The Maker shall not consolidate or merge into, or transfer or lease all or substantially all of its assets to, any person unless (i) the person is a corporation, (ii) the person assumes in a writing reasonably acceptable to the Holder all the obligations of the Maker under this Note and

(iii) immediately after the transaction, no default exists. The surviving transferee or lessee corporation shall be the successor Maker, but the predecessor Maker in the case of a transfer or lease shall not be released from the obligation to pay the principal of and interest of this Note.

Maker and each other party liable herefor, whether principal, endorser, guarantor or otherwise, jointly and severally hereby (i) waive presentment, demand, protest, notice of dishonor and/or protest, notice of non-payment and all other notices or demands in connection with the delivery, acceptance, performance, default, enforcement or guaranty of this Note, (ii) waive recourse to suretyship defenses generally, including extensions of time, releases of security and other indulgences which may be granted from time to time by Holder to Maker or any party liable herefor, and (iii) agree to pay all costs and expenses, including reasonable attorneys fees, in connection with the enforcement or collection of this Note.

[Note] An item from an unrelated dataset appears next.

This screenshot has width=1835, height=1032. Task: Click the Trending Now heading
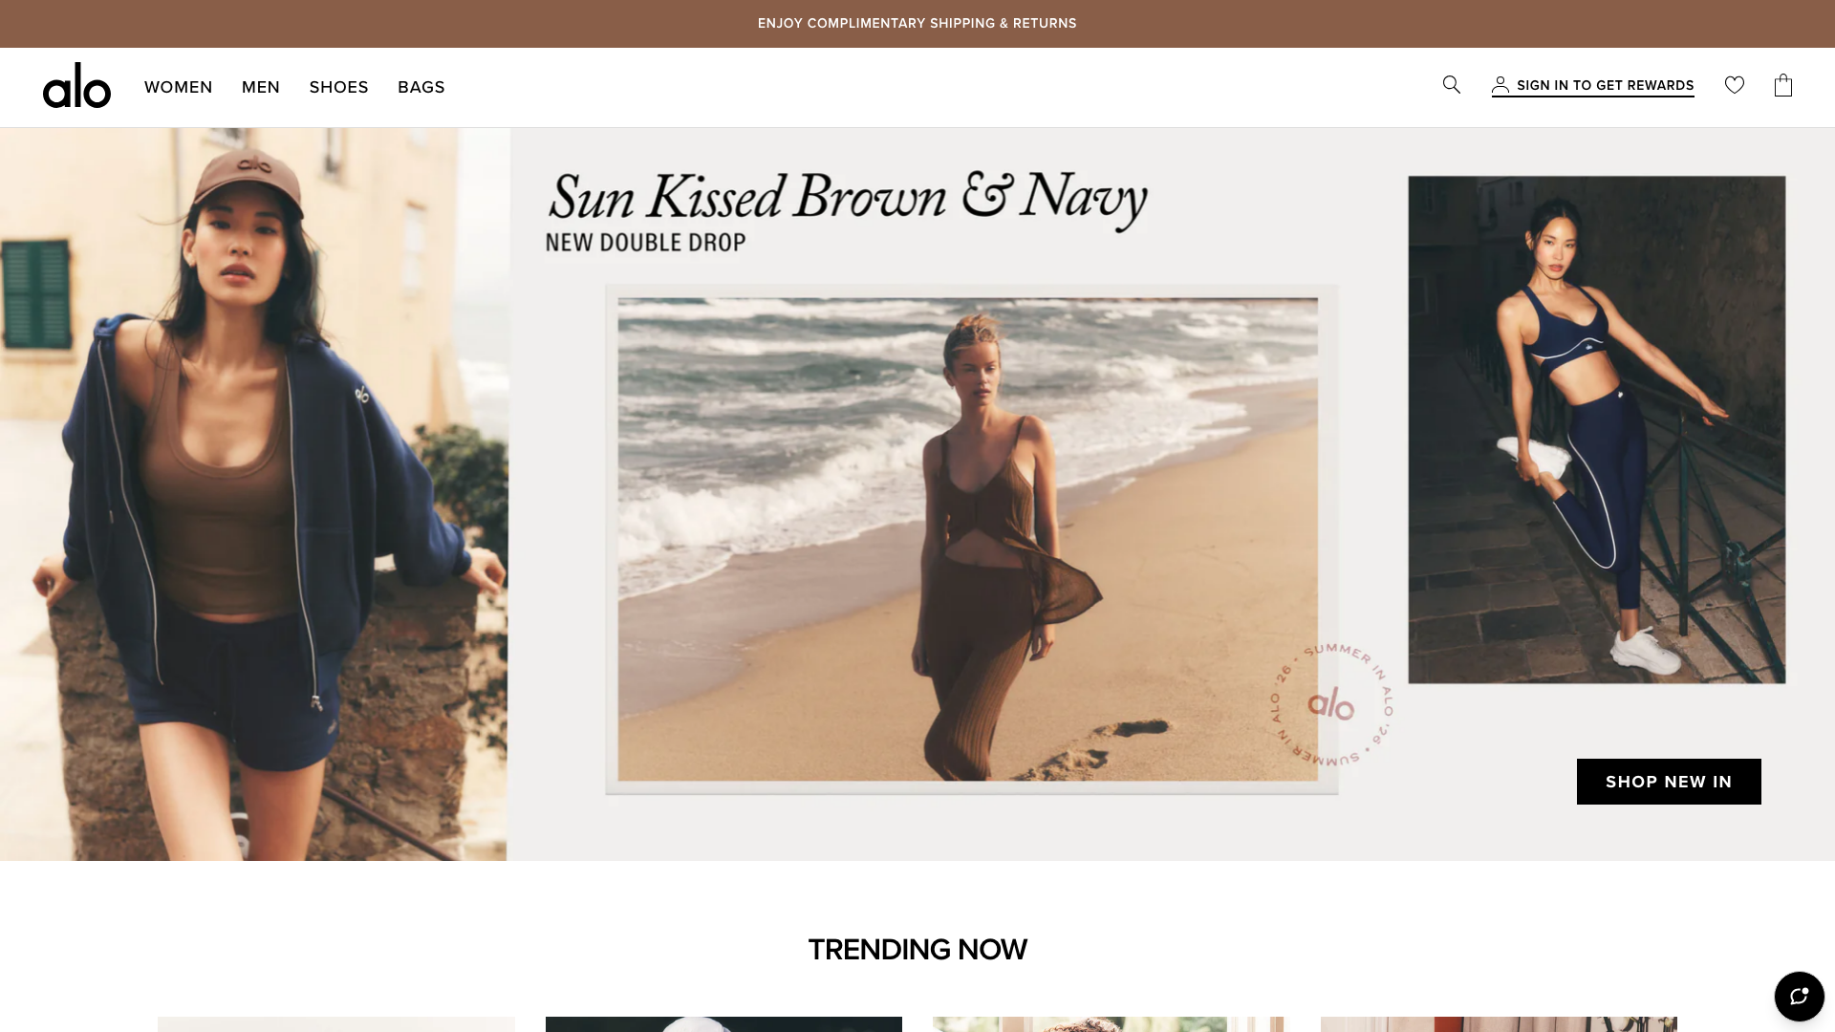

Nothing contained in this Note or in any other agreement between Maker and Holder shall require Maker to pay, or Holder to accept, interest in an amount which would subject Holder to any penalty or forfeiture under applicable law. In no event shall the total of all charges payable hereunder, whether of interest or of such other charges which may or might be characterized as interest, exceed the maximum rate permitted to be charged under applicable law. Should Holder receive any payment which is or would be in excess of that permitted to be charged under such applicable law, such payment shall have been and shall be deemed to have been made in error and shall automatically be applied to reduce the principal balance outstanding on this Note.

Holder shall not, by any act, delay, omission or otherwise, be deemed to have waived any of its rights and/or remedies hereunder, and no waiver whatsoever shall be valid unless in writing, signed by Holder, and then only to the extent therein set forth. The making of any demands or the giving of any notices by Holder or a waiver by Holder of any right and/or remedy hereunder on any one occasion shall not be construed as a bar to or waiver of any right and/or remedy which Holder would otherwise have on any future occasion. All rights and remedies of Holder shall be cumulative and may be exercised singly or concurrently.

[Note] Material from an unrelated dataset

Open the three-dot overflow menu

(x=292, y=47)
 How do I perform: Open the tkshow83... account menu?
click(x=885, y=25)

This Note is non-negotiable and may not be assigned by Holder without consent of the Maker except to any person controlling, controlled by or under common control with the Holder or to any affiliate of the Holder on notice to Maker and only upon surrender of this Note by Holder to the Maker and reissuance by the Maker in the name of the Holder’s permitted transferee.

The terms and provisions hereof shall survive the payment, cancellation or surrender of this Note. Any instrument taken by Holder in payment of, or for application against, any obligation of Maker or any other party liable herefor shall not operate as a discharge of such obligation until the instrument is finally paid, notwithstanding the fact that a bank may be the maker, drawer or acceptor of such instrument.

This Note shall be governed and construed in accordance with the law of the State of Florida without giving effect to choice of law principles. MAKER AND EACH OTHER PARTY LIABLE HEREFOR, IN ANY LITIGATION IN WHICH HOLDER SHALL BE AN ADVERSE PARTY, WAIVES TRIAL BY JURY AND WAIVES THE RIGHT TO INTERPOSE ANY DEFENSE, SETOFF OR COUNTERCLAIM OF ANY NATURE OR DESCRIPTION. ANY SUCH LITIGATION SHALL BE SUBJECT TO THE EXCLUSIVE JURISDICTION OF THE STATE OR FEDERAL COURTS LOCATED IN MIAMI-DADE COUNTY, FLORIDA.

LADENBURG THALMANN FINANCIAL SERVICES INC.